Records excerpted from a collection
————

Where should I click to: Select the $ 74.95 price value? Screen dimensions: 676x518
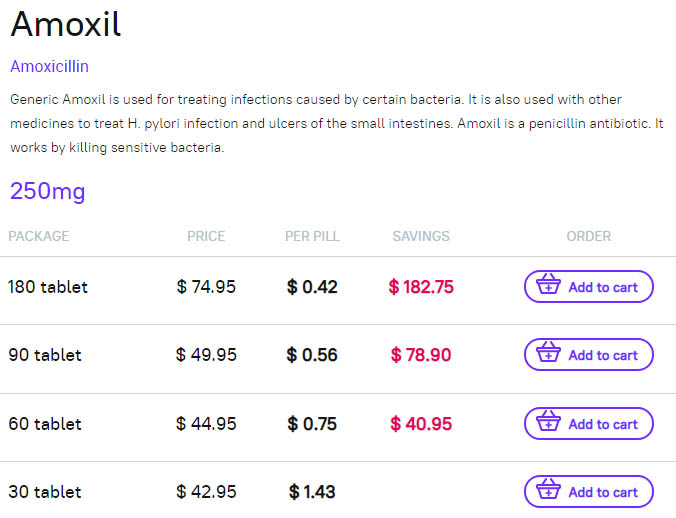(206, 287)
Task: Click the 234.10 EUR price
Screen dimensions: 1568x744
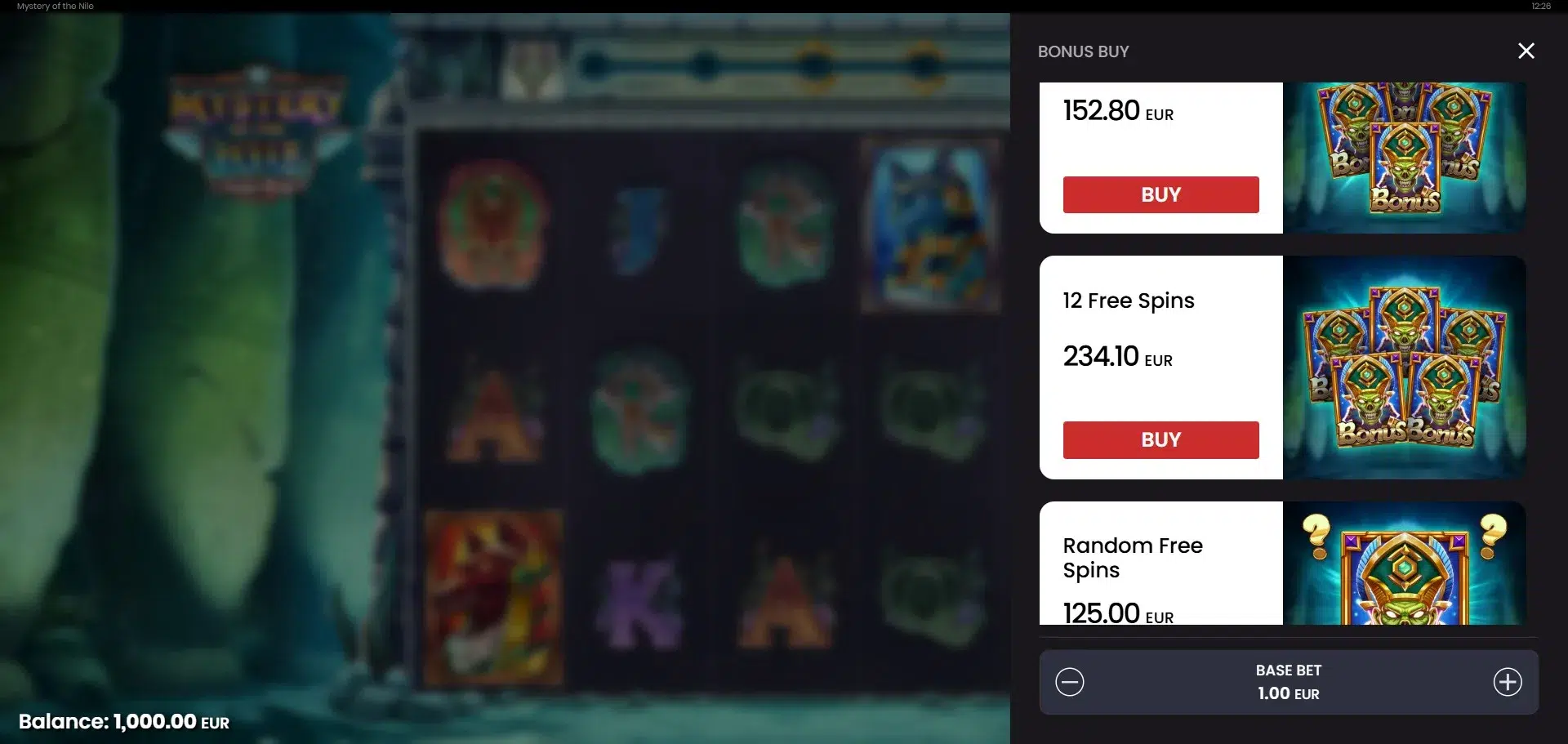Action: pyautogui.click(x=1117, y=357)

————

**EXERCISE BRIEF**
Your task is to retype the records above in full and exactly, omitting the pictures.

**RESULT BELOW**
Where should I click to: Select the $ 74.95 price value? Screen dimensions: 676x518
(206, 287)
Task: Click the 234.10 EUR price
Screen dimensions: 1568x744
Action: pyautogui.click(x=1117, y=357)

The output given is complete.